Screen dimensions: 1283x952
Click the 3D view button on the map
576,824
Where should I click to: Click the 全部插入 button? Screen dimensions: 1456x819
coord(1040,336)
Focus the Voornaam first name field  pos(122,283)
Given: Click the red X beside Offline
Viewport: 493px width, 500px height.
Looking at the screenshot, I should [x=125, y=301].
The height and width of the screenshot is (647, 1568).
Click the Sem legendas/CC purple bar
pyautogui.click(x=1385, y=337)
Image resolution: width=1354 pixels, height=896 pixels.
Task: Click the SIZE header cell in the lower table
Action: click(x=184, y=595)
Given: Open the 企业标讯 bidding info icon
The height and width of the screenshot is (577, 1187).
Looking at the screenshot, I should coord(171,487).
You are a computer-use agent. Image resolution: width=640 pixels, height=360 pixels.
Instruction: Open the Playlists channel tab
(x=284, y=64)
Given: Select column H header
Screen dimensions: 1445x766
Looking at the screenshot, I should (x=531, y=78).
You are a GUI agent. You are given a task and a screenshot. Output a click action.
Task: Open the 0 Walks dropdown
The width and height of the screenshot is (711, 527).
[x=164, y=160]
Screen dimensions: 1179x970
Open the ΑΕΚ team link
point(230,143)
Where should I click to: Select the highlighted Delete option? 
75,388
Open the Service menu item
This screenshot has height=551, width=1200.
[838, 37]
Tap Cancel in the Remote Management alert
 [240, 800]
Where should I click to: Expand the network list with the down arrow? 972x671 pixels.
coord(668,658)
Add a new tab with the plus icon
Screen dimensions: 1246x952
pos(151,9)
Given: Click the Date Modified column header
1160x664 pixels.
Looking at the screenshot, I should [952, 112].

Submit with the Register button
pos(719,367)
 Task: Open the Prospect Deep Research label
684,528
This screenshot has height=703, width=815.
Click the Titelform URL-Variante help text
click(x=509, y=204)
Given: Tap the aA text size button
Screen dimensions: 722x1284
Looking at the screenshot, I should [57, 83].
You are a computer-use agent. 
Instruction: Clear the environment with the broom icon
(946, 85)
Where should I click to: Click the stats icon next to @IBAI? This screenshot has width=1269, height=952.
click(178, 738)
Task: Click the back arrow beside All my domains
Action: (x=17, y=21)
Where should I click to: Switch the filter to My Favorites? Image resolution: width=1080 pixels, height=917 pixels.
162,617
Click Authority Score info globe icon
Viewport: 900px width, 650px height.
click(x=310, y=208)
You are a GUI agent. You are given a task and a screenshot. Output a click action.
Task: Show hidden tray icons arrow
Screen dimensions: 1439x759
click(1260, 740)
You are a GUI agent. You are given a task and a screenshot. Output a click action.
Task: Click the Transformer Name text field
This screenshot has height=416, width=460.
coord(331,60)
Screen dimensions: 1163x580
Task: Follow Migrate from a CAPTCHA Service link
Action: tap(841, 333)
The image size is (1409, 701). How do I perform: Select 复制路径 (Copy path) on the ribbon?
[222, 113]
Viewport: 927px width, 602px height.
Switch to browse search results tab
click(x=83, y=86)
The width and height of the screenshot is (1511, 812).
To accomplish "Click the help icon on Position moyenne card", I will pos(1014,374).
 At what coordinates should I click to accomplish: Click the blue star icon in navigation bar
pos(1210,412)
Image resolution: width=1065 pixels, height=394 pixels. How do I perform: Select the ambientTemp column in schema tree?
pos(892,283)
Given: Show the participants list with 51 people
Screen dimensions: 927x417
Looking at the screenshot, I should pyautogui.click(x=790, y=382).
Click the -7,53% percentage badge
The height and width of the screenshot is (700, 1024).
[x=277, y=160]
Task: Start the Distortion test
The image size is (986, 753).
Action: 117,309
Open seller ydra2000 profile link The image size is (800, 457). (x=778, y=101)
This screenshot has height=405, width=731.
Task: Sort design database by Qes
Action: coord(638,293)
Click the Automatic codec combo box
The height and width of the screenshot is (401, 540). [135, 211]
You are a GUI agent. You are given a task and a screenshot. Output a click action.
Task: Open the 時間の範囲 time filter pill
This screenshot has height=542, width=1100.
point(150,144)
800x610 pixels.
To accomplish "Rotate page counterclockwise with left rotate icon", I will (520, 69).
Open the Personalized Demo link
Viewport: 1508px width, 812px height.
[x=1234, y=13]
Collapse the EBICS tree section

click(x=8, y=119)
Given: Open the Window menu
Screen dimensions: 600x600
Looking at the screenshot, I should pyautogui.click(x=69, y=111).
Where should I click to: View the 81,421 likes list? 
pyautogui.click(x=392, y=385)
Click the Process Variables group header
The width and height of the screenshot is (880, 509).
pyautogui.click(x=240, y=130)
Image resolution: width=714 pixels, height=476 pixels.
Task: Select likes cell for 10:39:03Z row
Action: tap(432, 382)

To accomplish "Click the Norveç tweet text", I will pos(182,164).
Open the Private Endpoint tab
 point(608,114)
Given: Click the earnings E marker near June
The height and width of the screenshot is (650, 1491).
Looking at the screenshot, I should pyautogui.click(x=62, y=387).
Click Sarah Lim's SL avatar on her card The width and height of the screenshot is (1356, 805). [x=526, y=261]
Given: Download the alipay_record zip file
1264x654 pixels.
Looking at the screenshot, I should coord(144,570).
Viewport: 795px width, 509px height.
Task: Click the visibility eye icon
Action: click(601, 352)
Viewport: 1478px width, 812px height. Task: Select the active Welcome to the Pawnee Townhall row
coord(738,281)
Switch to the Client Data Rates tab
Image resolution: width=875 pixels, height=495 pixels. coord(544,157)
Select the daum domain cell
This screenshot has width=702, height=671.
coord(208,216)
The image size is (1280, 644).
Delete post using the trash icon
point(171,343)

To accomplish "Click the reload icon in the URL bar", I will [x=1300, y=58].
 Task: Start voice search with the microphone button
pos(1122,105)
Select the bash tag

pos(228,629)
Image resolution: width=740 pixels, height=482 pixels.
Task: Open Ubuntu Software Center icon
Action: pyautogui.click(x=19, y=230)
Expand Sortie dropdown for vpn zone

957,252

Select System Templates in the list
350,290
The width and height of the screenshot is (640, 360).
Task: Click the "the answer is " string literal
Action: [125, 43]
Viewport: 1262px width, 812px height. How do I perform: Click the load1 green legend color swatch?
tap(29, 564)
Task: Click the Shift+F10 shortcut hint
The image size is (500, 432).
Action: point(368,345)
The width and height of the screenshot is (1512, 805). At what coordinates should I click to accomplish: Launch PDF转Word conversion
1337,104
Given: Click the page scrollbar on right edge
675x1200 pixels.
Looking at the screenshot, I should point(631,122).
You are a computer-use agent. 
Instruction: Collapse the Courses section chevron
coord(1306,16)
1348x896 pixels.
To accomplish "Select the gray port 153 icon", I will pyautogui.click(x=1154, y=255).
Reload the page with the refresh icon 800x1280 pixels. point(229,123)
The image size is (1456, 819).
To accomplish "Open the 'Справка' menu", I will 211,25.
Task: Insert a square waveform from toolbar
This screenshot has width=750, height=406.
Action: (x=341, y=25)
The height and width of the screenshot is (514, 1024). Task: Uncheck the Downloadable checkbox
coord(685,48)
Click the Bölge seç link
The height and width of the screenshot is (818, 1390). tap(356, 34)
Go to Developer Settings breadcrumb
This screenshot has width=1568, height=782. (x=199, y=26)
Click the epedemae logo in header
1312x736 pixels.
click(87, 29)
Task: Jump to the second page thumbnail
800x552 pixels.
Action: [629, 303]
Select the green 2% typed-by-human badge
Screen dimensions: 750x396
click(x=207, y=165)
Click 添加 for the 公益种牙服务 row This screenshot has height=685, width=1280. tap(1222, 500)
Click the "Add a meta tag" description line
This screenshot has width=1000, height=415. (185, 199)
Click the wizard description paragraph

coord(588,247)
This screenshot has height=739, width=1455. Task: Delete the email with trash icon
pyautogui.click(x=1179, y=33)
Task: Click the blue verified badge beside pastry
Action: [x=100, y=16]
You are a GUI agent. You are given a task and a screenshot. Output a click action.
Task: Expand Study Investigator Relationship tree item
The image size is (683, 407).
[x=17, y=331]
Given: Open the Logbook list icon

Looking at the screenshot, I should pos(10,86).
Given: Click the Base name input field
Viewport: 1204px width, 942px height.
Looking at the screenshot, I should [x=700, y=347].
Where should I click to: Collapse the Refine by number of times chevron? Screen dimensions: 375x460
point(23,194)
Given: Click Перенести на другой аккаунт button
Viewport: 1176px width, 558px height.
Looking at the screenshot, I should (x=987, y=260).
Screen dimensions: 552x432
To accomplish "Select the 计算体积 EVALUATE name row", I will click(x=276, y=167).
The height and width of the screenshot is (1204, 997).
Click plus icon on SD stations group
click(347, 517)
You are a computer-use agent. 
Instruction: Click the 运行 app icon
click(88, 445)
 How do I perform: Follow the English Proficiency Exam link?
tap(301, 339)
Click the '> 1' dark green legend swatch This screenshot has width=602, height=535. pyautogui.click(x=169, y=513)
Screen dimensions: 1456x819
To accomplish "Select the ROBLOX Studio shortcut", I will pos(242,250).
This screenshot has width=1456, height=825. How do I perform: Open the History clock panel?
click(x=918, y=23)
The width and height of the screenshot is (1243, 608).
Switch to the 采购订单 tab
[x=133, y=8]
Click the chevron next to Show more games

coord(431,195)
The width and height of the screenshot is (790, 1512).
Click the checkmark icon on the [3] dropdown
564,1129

_WHAT YOU HAVE TO DO:_ Reproduce the material from the line containing "1348x896 pixels." through the line containing "click(347, 517)", inclusive.

_RESPONSE TO THIS TASK:_
1348x896 pixels.
To accomplish "Select the gray port 153 icon", I will pyautogui.click(x=1154, y=255).
Reload the page with the refresh icon 800x1280 pixels. point(229,123)
The image size is (1456, 819).
To accomplish "Open the 'Справка' menu", I will 211,25.
Task: Insert a square waveform from toolbar
This screenshot has width=750, height=406.
Action: (x=341, y=25)
The height and width of the screenshot is (514, 1024). Task: Uncheck the Downloadable checkbox
coord(685,48)
Click the Bölge seç link
The height and width of the screenshot is (818, 1390). tap(356, 34)
Go to Developer Settings breadcrumb
This screenshot has width=1568, height=782. (x=199, y=26)
Click the epedemae logo in header
1312x736 pixels.
click(87, 29)
Task: Jump to the second page thumbnail
800x552 pixels.
Action: [629, 303]
Select the green 2% typed-by-human badge
Screen dimensions: 750x396
click(x=207, y=165)
Click 添加 for the 公益种牙服务 row This screenshot has height=685, width=1280. tap(1222, 500)
Click the "Add a meta tag" description line
This screenshot has width=1000, height=415. (185, 199)
Click the wizard description paragraph

coord(588,247)
This screenshot has height=739, width=1455. Task: Delete the email with trash icon
pyautogui.click(x=1179, y=33)
Task: Click the blue verified badge beside pastry
Action: [x=100, y=16]
You are a GUI agent. You are given a task and a screenshot. Output a click action.
Task: Expand Study Investigator Relationship tree item
The image size is (683, 407).
[x=17, y=331]
Given: Open the Logbook list icon

Looking at the screenshot, I should pos(10,86).
Given: Click the Base name input field
Viewport: 1204px width, 942px height.
Looking at the screenshot, I should [x=700, y=347].
Where should I click to: Collapse the Refine by number of times chevron? Screen dimensions: 375x460
point(23,194)
Given: Click Перенести на другой аккаунт button
Viewport: 1176px width, 558px height.
Looking at the screenshot, I should (x=987, y=260).
Screen dimensions: 552x432
To accomplish "Select the 计算体积 EVALUATE name row", I will click(x=276, y=167).
The height and width of the screenshot is (1204, 997).
Click plus icon on SD stations group
click(347, 517)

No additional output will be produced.